“It’s a balanced and fair approach,” Murray said of her plan, adding, “This budget keeps the promises we’ve made to our seniors, our families, our veterans and our communities.”
Republicans fought back. “It’s obvious why they refused to release one for so many years,” said Senate Republican leader Mitch McConnell of Kentucky.
Murray’s budget is short on details; those will be fleshed out later. She’d cut $975 billion from expected spending while raising an equal amount in revenue.
The revenue would come from “closing loopholes” and cutting “unfair” tax breaks “for those who need it the least,” Murray said, “while locking in tax cuts for the middle class and low-income working families.”
The plan would include a legislative device called reconciliation that would make it easier to approve such changes.
Sen. Charles Grassley, R-Iowa, scoffed at the proposal. “There is nowhere near $1 trillion in loopholes,” he said.
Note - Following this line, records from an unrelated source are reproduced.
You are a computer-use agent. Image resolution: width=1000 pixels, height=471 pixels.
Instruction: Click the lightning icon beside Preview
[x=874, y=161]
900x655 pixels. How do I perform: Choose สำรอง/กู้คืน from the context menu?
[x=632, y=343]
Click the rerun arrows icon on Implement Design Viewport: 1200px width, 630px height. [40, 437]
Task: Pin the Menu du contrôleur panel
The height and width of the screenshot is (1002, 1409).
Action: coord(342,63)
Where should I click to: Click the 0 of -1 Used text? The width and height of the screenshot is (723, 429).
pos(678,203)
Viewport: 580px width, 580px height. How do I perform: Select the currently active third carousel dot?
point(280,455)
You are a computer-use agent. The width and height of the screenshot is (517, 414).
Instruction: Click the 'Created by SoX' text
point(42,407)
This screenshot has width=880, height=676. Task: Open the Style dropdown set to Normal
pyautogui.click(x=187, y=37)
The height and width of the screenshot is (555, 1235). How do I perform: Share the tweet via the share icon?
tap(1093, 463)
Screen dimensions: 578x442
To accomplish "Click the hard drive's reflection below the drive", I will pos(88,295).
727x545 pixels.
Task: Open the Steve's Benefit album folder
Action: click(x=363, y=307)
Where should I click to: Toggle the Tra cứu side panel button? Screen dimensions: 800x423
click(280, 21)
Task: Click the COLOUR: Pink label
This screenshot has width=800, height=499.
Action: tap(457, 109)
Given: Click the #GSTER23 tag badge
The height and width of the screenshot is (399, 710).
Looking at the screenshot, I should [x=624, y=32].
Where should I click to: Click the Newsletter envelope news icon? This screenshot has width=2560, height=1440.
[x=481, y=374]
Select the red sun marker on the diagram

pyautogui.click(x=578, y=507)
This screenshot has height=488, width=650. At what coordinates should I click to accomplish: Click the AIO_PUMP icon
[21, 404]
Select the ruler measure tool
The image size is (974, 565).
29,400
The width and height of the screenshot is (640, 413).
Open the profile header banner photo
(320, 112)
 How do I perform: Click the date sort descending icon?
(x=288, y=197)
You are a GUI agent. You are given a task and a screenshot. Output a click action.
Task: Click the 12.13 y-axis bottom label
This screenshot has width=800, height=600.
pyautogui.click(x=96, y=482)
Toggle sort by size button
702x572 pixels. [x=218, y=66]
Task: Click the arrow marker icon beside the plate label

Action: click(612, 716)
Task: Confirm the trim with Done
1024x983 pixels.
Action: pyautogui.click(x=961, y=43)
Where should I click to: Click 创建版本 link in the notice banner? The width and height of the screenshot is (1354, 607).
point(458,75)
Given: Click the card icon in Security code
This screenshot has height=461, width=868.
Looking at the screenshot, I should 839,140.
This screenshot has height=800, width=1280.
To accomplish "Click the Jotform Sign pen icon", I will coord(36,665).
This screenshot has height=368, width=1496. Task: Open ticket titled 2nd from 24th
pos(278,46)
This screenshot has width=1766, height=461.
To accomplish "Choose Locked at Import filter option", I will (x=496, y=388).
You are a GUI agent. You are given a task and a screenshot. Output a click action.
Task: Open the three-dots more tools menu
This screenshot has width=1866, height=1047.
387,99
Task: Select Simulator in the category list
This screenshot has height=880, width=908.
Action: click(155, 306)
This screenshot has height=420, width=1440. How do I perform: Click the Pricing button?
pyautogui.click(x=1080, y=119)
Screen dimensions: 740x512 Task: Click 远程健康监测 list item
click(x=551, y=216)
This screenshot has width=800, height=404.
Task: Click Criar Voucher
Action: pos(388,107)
The spending cuts would include $493 billion from domestic spending – including $275 billion in health care savings – and $240 billion from defense. Lower interest payments would save $242 billion.
The plan would add $100 billion in new spending to prod the economy, money that could be used for infrastructure repair, educational initiatives and other programs.
House Republicans were writing a very different budget Wednesday, without big revenue increases but with deeper spending cuts and a repeal of the 2010 health care law. They’d also change Medicare so that after 2024, seniors could get traditional Medicare or federal help for private insurance.
Murray made it clear that idea would go nowhere in the Senate. “We reject calls to dismantle or privatize Medicare” in that fashion, she said.
Anita Kumar contributed to this story.